Tijdens de derde en laatste sessie presenteerden de projectpartners de resultaten van hun onderzoek en projecten in het kader van Wiki Women Design. Ze focusten zich niet alleen op de geschreven Wikipedia-artikelen en belangrijke (her)ontdekte Belgische vrouwelijke ontwerpers en nieuw onderzoek dat het project heeft geïnspireerd, maar ook de bewustwording die het project bij een breder publiek heeft gebracht en de positieve impact die dit heeft gehad op de designsector.
Sam Donvil (meemoo) besprak hoe instellingen en organisaties Wikimediaprojecten kunnen inzetten om de gender gap aan te pakken.

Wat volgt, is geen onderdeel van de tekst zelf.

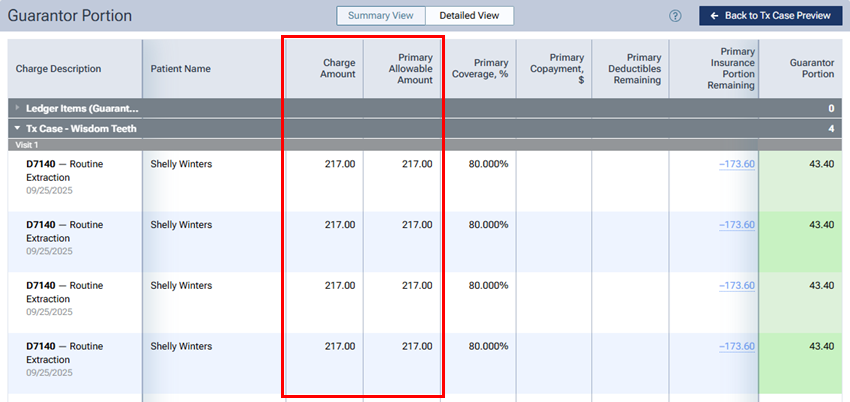850x402 pixels.
Task: Open the -173.60 link in the first row
Action: 736,164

Fredie Floré (KU Leuven) spoorde de vrouwelijke voortrekkers van de Belgische interieurarchitectuur op en Terry Scott (Design Museum Brussels) liet deelnemers kennismaken met de Italiaanse designer Carla Scolari. Hilde Heynen (KU Leuven) lichtte de “Leaky Pipeline” in het Vlaamse architectuurlandschap toe: een fenomeen waarbij vrouwen steeds minder vertegenwoordigd zijn in de architectuurpraktijk, naarmate hun carrière vordert. Véronique Boone (ULB) presenteerde het onderzoek dat ze deed in het kader van de Wiki Women Design-schrijfsessie tijdens de Semaine d’innovation pédagogique, alsook haar verkenning van het oeuvre van de modernistische architect Eliane Havenith. Vervolgens behandelde Marjan Sterckx (UGent) vrouwelijke ontwerpers in de belle époque, waarna Karolien De Clippel (Modemuseum Hasselt) vrouwen in de Belgische mode toelichtte. Marie Becuwe (Design Museum Gent) presenteerde de focus op vrouwen in het onderzoek en de collectie van Design Museum Gent en Elke Couchez (UHasselt) ging op zoek naar personen die zich in de periferie van het ontwerpberoep bevinden.
Als avondprogramma bij het Wiki Women Design-symposium Vrouwen, design en erfgoed, vond op dezelfde dag een debatavond plaats in samenwerking met MAD, Home of Creators in Brussel. Architecten, onderzoekers en beleidsmakers gingen met elkaar in gesprek over de rol van vrouwen in de hedendaagse architectuurpraktijk. An Fonteyne (noAarchitecten), Kelly Hendriks (B-ILD), Hilde Heynen (KU Leuven), Anne Malliet (Vlaams Bouwmeester), Sarah Poot (poot architectuur), en Caroline Voet (Voet architectuur) vormden het panel. De moderator was Fredie Floré (KU Leuven).
Tijdens het debat is het panel van vrouwen ingegaan op de vraag waarom de vertegenwoordiging van vrouwen in het veld zo belangrijk is, en hoe de aanwezigheid van vrouwen in zowel de architectuurgeschiedenis als de hedendaagse architectuurpraktijk noodzakelijk is voor toekomstige generaties. In dialoog met elkaar en met het publiek gingen ze in debat over het vinden van je plaats als vrouw in het vakgebied en de uitdagingen die dit met zich meebrengt, feminisme in de architectuur, rolmodellen en sleutelfiguren, ondernemerschap en creativiteit.